Recent deployment of the Generic Genome Browser (GBrowse) package (10) from the GMOD project for genome browsing on our website has allowed us to simplify the TSC codebase greatly. GBrowse uses a Bio::DB::GFF database, a subcomponent of the Bioperl toolkit (11), as its back end, which we have loaded with genome annotations available from NCBI. These annotations include genomic coordinates for RefSeq mRNAs, corresponding LocusLink genes, NT contigs, STS markers and, in particular, reference SNP clusters (12). We now use NCBI-produced coordinates for the corresponding reference SNP clusters as the genomic locations for TSC submitter SNPs contained within those clusters. We plan to import into the Bio::DB::GFF database features from Ensembl (3) as well and possibly other sources.
A larger SNP allele frequency dataset was made available for FTP-download in November 2002, containing the full ~95.000 SNPs characterized in at least one population.
The focus of the website has already shifted from representing SNP discovery data over to a more population centric role. This will undoubtly expand further into the field of human haplotype structure as more data from studies in that field become available. More population-related web page reports are on the horizon, like haplotype feature views, population reports and graphical family pedigree views showing genotypes for multiple SNPs.

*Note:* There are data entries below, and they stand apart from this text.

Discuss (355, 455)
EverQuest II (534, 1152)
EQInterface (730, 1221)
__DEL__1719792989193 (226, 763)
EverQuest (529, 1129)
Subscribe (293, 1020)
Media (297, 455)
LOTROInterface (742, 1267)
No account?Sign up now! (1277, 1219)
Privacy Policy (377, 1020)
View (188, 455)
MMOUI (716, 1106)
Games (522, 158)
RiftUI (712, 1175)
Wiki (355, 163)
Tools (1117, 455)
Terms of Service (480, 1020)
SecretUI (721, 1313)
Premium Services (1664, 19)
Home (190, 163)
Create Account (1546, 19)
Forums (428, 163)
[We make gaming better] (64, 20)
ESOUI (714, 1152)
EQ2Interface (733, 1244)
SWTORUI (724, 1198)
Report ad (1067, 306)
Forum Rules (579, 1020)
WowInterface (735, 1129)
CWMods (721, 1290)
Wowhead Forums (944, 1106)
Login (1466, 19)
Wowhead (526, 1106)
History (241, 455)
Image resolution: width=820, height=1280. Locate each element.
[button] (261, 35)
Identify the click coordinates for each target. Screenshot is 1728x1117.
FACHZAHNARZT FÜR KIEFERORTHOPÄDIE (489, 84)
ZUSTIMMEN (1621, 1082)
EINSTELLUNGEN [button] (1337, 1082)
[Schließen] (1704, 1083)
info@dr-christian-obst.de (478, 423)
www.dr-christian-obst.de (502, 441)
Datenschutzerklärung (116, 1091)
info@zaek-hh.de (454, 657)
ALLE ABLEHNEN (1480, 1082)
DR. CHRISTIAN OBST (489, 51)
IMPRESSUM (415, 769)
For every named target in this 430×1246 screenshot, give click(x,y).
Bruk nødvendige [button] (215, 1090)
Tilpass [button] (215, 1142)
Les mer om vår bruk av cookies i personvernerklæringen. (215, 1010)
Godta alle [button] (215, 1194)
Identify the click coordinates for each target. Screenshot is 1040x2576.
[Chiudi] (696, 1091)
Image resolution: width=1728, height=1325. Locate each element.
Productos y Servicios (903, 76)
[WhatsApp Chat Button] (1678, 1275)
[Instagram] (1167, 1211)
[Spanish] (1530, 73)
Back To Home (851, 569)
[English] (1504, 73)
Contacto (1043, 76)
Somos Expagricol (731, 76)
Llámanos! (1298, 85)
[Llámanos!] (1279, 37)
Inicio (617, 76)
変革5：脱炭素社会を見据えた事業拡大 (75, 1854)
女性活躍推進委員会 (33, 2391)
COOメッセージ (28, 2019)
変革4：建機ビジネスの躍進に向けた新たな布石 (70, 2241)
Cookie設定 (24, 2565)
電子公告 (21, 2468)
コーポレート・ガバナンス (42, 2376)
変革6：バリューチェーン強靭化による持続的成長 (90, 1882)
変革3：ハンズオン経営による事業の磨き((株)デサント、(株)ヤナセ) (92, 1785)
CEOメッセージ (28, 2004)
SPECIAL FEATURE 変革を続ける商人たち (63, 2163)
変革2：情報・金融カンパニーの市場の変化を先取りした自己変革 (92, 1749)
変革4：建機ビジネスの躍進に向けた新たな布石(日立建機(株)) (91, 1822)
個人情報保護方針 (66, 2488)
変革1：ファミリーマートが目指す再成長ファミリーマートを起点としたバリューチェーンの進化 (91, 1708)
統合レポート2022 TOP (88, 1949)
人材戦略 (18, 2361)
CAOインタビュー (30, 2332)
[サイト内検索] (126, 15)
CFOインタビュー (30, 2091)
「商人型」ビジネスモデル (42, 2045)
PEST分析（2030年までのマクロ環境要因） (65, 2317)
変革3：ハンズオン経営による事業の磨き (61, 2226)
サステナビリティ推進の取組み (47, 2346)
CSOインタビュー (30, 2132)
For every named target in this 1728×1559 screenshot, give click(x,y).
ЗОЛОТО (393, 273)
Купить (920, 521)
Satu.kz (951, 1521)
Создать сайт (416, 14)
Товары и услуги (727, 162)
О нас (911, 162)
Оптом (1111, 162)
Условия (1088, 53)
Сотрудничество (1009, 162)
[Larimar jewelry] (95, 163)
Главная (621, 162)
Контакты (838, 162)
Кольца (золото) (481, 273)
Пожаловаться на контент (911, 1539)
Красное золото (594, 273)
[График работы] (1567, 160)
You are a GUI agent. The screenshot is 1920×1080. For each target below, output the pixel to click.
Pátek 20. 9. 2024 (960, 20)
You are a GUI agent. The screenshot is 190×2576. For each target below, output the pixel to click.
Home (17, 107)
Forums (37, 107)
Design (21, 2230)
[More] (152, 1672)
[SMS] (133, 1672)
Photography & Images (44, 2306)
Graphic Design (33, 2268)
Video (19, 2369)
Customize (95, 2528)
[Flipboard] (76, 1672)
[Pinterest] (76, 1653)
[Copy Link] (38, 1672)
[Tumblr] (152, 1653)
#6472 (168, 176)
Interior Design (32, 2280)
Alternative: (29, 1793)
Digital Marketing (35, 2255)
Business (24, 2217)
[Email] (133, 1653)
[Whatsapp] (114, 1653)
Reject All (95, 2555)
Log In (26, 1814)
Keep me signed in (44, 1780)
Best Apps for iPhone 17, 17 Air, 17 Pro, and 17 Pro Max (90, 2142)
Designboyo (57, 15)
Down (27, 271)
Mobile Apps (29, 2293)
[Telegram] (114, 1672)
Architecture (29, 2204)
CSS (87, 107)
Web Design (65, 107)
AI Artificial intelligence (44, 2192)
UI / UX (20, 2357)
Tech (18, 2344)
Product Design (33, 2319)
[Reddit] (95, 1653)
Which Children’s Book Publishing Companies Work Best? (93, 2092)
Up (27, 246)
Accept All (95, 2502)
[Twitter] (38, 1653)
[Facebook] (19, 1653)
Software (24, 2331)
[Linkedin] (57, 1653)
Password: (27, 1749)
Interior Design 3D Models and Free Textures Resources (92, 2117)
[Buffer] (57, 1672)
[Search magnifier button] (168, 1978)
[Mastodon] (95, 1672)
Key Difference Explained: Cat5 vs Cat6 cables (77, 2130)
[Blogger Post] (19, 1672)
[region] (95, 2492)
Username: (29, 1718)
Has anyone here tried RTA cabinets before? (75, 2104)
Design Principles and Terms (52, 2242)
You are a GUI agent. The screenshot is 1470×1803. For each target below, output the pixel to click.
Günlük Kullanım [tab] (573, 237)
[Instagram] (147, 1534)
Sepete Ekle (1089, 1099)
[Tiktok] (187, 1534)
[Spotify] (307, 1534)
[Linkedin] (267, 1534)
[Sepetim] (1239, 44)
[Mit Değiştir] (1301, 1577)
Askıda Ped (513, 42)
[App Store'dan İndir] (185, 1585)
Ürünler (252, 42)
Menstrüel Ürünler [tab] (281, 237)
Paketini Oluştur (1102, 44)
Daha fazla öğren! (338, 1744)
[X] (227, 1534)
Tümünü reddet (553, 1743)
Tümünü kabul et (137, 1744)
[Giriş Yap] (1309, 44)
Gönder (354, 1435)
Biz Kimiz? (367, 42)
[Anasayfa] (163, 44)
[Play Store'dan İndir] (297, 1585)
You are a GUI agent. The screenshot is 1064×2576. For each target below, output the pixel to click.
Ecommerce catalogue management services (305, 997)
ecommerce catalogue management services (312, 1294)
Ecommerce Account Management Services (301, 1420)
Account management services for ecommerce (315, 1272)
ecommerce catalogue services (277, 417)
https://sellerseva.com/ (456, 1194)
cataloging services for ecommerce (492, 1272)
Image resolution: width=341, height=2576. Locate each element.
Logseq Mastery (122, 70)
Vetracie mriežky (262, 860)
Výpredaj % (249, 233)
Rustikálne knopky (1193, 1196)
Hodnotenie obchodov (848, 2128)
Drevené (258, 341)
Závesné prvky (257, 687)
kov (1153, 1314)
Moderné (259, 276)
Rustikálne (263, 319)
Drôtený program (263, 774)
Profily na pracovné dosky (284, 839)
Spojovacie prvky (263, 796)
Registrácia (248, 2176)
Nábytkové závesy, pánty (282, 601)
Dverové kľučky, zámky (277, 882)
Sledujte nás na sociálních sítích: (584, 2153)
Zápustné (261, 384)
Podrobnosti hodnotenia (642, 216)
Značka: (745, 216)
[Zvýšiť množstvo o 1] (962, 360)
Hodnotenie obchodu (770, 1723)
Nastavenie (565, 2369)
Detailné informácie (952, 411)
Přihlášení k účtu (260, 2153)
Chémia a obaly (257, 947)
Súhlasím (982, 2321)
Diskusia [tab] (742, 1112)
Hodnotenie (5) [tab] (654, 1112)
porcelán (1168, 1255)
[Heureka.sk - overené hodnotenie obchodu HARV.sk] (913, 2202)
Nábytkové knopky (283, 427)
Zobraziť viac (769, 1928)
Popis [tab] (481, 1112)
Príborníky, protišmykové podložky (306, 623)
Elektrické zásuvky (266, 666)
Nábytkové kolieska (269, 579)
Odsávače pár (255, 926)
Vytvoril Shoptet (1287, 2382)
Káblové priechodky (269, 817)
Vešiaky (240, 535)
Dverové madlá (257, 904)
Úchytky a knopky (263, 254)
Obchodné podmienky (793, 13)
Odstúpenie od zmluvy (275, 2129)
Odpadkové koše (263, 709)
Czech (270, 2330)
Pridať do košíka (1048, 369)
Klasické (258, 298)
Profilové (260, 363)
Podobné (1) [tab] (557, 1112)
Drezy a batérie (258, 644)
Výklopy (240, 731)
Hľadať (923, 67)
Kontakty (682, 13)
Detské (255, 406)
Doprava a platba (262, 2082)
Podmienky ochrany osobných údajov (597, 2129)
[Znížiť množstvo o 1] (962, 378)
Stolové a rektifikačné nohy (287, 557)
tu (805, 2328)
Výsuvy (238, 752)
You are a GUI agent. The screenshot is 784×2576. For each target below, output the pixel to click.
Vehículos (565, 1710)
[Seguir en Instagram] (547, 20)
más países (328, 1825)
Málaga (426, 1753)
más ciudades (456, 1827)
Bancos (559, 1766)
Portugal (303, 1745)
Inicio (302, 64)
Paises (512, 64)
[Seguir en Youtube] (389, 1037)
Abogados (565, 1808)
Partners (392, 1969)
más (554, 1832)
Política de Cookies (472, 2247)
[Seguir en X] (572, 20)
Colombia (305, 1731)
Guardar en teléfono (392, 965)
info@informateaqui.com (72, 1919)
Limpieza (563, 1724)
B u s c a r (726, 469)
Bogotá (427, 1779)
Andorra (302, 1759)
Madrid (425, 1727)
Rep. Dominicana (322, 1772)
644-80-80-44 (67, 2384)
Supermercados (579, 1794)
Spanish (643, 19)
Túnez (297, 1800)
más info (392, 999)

It is also important to continue to evolve our database infrastructure and data modeling. We plan to deploy the Extensible Markup Language (XML) technology in the near future, not only as a data-dump format and submission format, but also for internal data handling on top of our relational database system and for data exchange with other repositories. This would facilitate communications with our close collaborator dbSNP.
It is important to note that it is not the intention of the DCC website to compete with much larger projects such as Ensembl (3), the UCSC browser (13) or the NCBI Map Viewer in the realm of whole genome annotation and display. We want to use existing genomic data wherever possible and augment them with our own SNP data, hence the use of the Generic Genome Browser software and NCBI annotations on our website. We intend to continue to focus on the SNP data themselves, on developing customized query and browsing tools and on our role as a data repository, exchanging data and collaborating with dbSNP and others as much as possible. Looking further than this, adopting XML-technology would make it easier for us to offer more general SNP data-sharing WWW-services via tools such as the already well-established Distributed Annotation System (DAS) (14) or the new and rapidly-evolving BioMOBY system. This would enable projects such as Ensembl to use our services in their plug-and-play system, which already supports DAS third-party annotations.